● GIVEN ENTRIES:

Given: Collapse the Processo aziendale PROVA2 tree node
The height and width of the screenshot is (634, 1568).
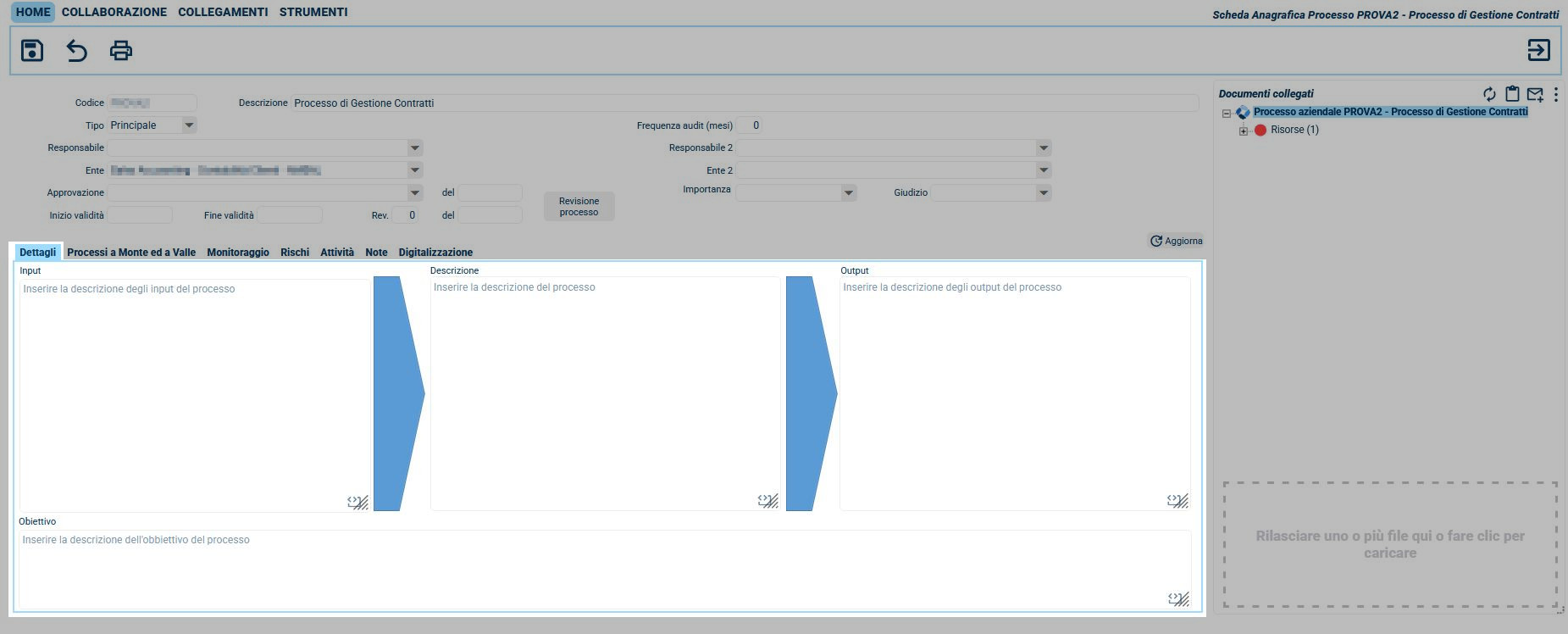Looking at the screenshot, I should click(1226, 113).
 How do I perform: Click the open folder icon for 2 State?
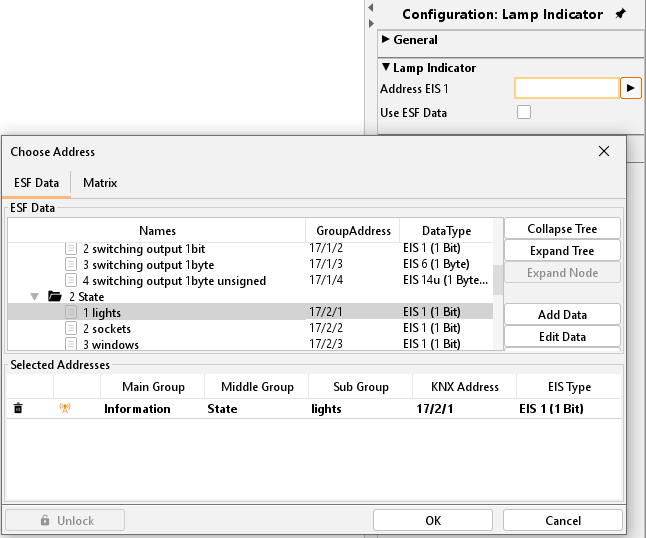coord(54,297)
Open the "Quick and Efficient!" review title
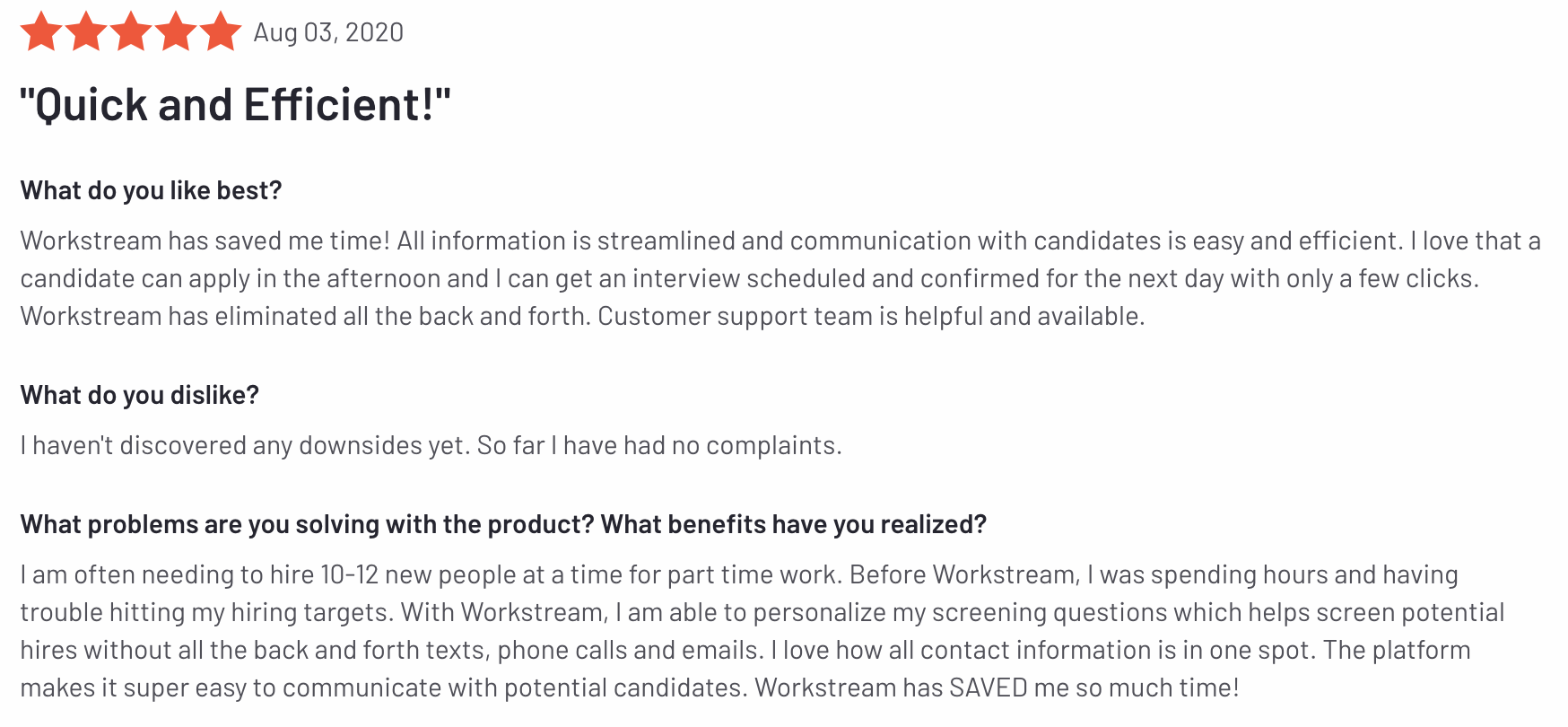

● WHAT IS REQUIRED: Extract all of the lines above verbatim, omitting the pictures.

● OUTPUT OF THE TASK:
Given: Collapse the Processo aziendale PROVA2 tree node
The height and width of the screenshot is (634, 1568).
Looking at the screenshot, I should click(1226, 113).
 How do I perform: Click the open folder icon for 2 State?
coord(54,297)
Open the "Quick and Efficient!" review title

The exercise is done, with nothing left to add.